Exit. In an IPC-logging terminal, type CNTL-C to exit. Look at the JSON in ${user.application.data.home}/workflows_data/timing. Details of dt and estimated dt_est should have been recorded for several service steps and possibly from various recipes, depending on which workflow was executed. Note that the default estimator is linear: 1GB in 3.0s – this default instance should still be current after running only one workflow. Check the automatically generated step keys.
Repeat steps 1-3 to start a new process with an IPC-logger.
Run the reduction workflow for several distinct runs (e.g., 58810, 58812, 58813, 59039).
Somewhere in the middle of step 8, note that the time estimates indicated in the log will become much more accurate.
Exit as before. Inspect the latest JSON files – estimates should reflect improved accuracy, and you can see that the applied spline degree has increased.

Notes on estimator accuracy

The default linear estimator is not very accurate.
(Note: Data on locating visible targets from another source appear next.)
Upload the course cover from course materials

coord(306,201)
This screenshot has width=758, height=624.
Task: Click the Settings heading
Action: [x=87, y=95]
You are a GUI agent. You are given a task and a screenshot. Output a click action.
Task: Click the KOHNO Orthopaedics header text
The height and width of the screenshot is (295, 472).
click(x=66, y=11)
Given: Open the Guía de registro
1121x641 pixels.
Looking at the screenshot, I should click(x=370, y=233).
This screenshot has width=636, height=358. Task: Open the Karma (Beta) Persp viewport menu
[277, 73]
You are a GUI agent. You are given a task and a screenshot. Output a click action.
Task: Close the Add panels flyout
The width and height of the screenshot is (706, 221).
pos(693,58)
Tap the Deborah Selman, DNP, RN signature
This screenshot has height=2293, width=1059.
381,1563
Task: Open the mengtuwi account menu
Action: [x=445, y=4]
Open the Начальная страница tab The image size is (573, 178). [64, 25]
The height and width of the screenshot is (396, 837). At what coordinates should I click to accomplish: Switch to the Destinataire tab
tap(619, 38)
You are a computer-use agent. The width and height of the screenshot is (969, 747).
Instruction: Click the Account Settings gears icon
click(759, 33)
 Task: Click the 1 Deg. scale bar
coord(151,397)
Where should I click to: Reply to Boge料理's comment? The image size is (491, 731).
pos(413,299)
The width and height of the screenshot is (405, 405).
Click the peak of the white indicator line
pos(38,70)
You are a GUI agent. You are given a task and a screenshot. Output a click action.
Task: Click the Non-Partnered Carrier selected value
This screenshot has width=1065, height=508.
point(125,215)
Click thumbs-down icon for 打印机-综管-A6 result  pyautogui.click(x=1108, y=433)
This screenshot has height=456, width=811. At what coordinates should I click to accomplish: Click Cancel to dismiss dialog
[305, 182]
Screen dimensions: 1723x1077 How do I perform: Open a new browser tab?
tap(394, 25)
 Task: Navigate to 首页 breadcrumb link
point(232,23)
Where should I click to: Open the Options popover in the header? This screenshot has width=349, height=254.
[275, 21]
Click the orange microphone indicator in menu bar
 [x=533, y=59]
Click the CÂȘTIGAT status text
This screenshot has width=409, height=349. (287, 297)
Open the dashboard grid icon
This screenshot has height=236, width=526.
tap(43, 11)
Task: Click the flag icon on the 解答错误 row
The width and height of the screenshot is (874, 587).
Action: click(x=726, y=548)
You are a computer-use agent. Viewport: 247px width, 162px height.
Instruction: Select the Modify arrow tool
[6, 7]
It will update automatically when enough timing measurements are available.
The effect of this update can be seen in the JSON data at ${user.application.data.home}/workflows_data/timing.
If distinct N_ref values are not used, the estimator may become accurate for those run numbers only; extrapolation to other run numbers will be less accurate.
- Regardless, automatic updating continues as needed.
Given enough distinct N_ref values, the estimator will quickly become accurate, even when extrapolation is required.

Definition of the `N_ref` function

Special cases in workflows complicate the definition of the N_ref function. For example, in the normalization workflow, the distinction between cylindrical / spherical samples has not yet been treated.

The system presently identifies but does not attempt to estimate such special cases.
When defining an N_ref method, it’s important to return None if a case is identified that should not be estimated. This ensures that any recorded measurement can be effectively used to create a useful time estimate for the workflow.
- If every single measurement were recorded, certainly the estimate would be able to predict the average execution time for any workflow, but that average might be over cases including so many special parameter combinations that it would not be useful to the end user.

The ideal way to fix this issue of special casing the N_ref, in order to allow these estimators to function more broadly, is probably to move such special cases out of the service layer and up to workflow level. Alternatively, the step keying system could be made more elaborate.